That is a far better way to balance the civil liberties and the anti-crime and disorder policies necessary to protect our international football matches and the status of the England team and its supporters than simply including a sunset clause or not having the legislation at all. The Bill represents a much better way to deal with those issues and it should not be opposed, so I ask the House to back it.

9.7 pm

Mr. Denham: With the leave of the House, I shall reply very briefly to the debate. The hon. Members for Beaconsfield (Mr. Grieve) and for Bermondsey (Simon Hughes) will not mind my saying that the fact that other hon. Members have contributed to this evening's debate is welcome. As the hon. Member for Beaconsfield said, subject to the outcome of any Division tonight, the Bill will be discussed in another place.
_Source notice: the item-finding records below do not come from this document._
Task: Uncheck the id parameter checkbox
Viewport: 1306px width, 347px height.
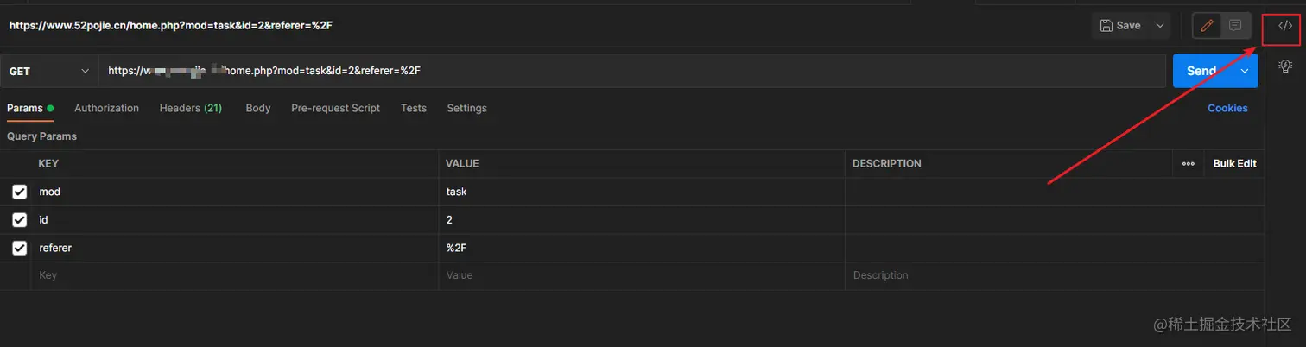Action: pos(20,220)
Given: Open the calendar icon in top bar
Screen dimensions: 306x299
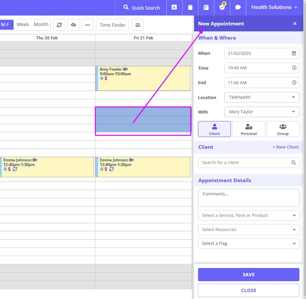Looking at the screenshot, I should [x=206, y=7].
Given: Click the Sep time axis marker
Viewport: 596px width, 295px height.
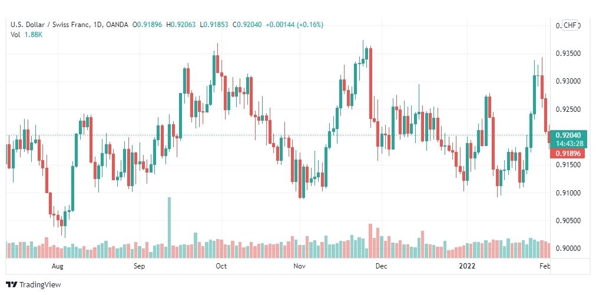Looking at the screenshot, I should [140, 266].
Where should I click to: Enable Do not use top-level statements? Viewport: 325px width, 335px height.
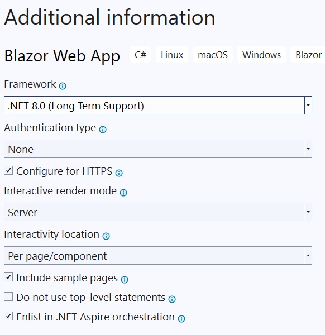point(8,296)
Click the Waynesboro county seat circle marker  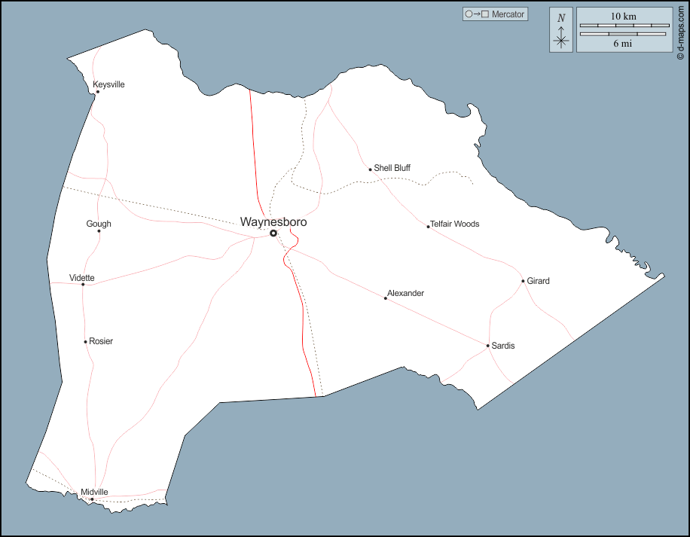coord(273,233)
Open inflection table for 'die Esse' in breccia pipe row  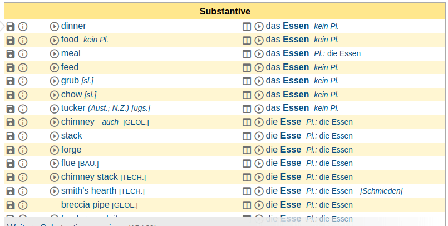click(248, 205)
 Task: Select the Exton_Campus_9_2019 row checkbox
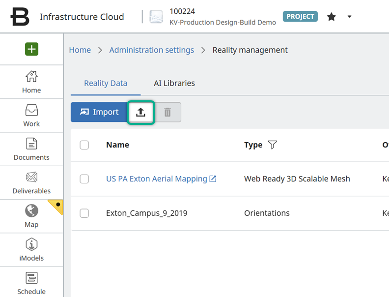click(x=84, y=213)
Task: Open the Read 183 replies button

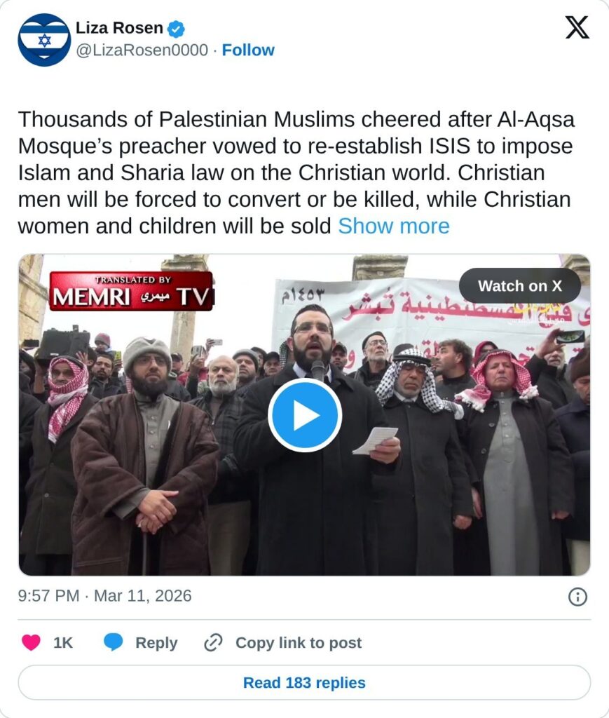Action: [304, 682]
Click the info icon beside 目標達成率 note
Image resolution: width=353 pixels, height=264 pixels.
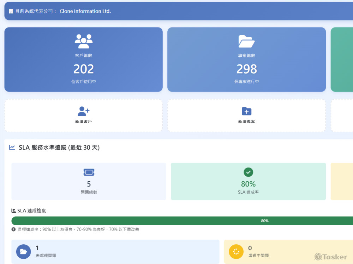13,229
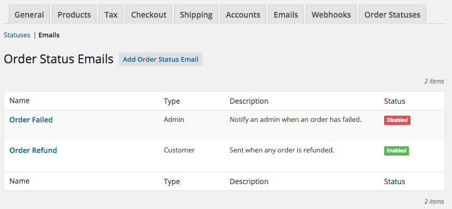Switch to the Products tab
Viewport: 452px width, 209px height.
(74, 15)
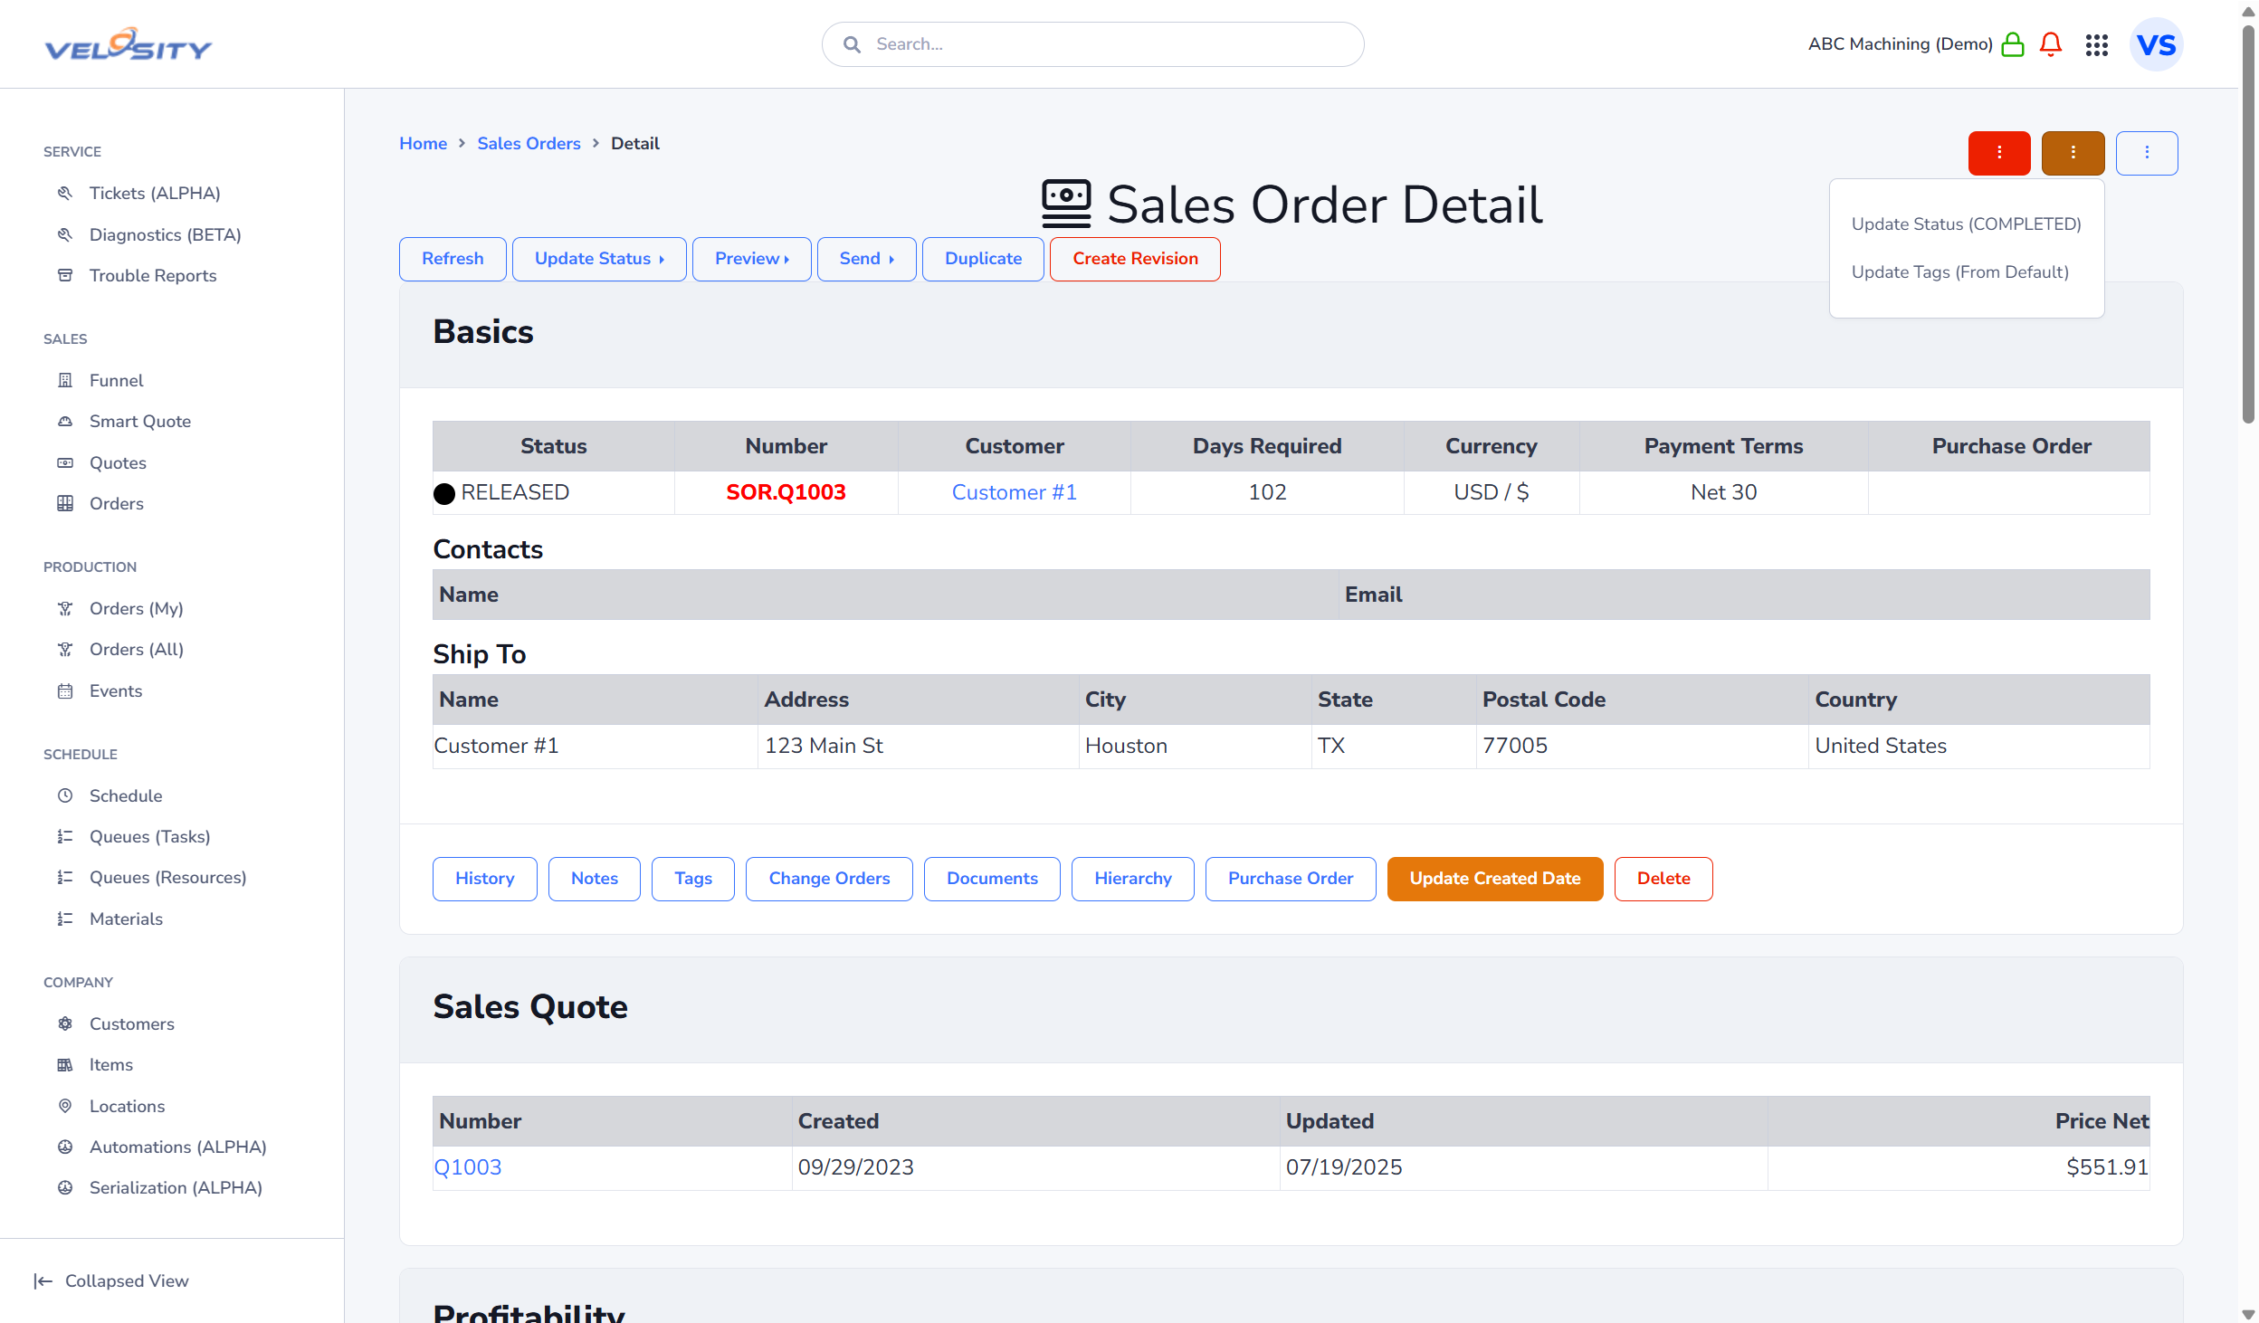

My hon. Friend the Member for Telford (David Wright) made the very important point, which we should always acknowledge in considering such legislation, that we are dealing with cultural and social problems, and legislation can only ever represent one part of our strategy for dealing with the underlying difficulties that have been with us for several hundred years, as the hon. Member for Southwark, North and Bermondsey said. During this debate, the hon. Member for Southwark, North and Bermondsey asked us not only to understand that the problems have existed for 500 years, but to anticipate that they might all be resolved in the next 18 months; therefore, the legislation will be needed for no longer than that.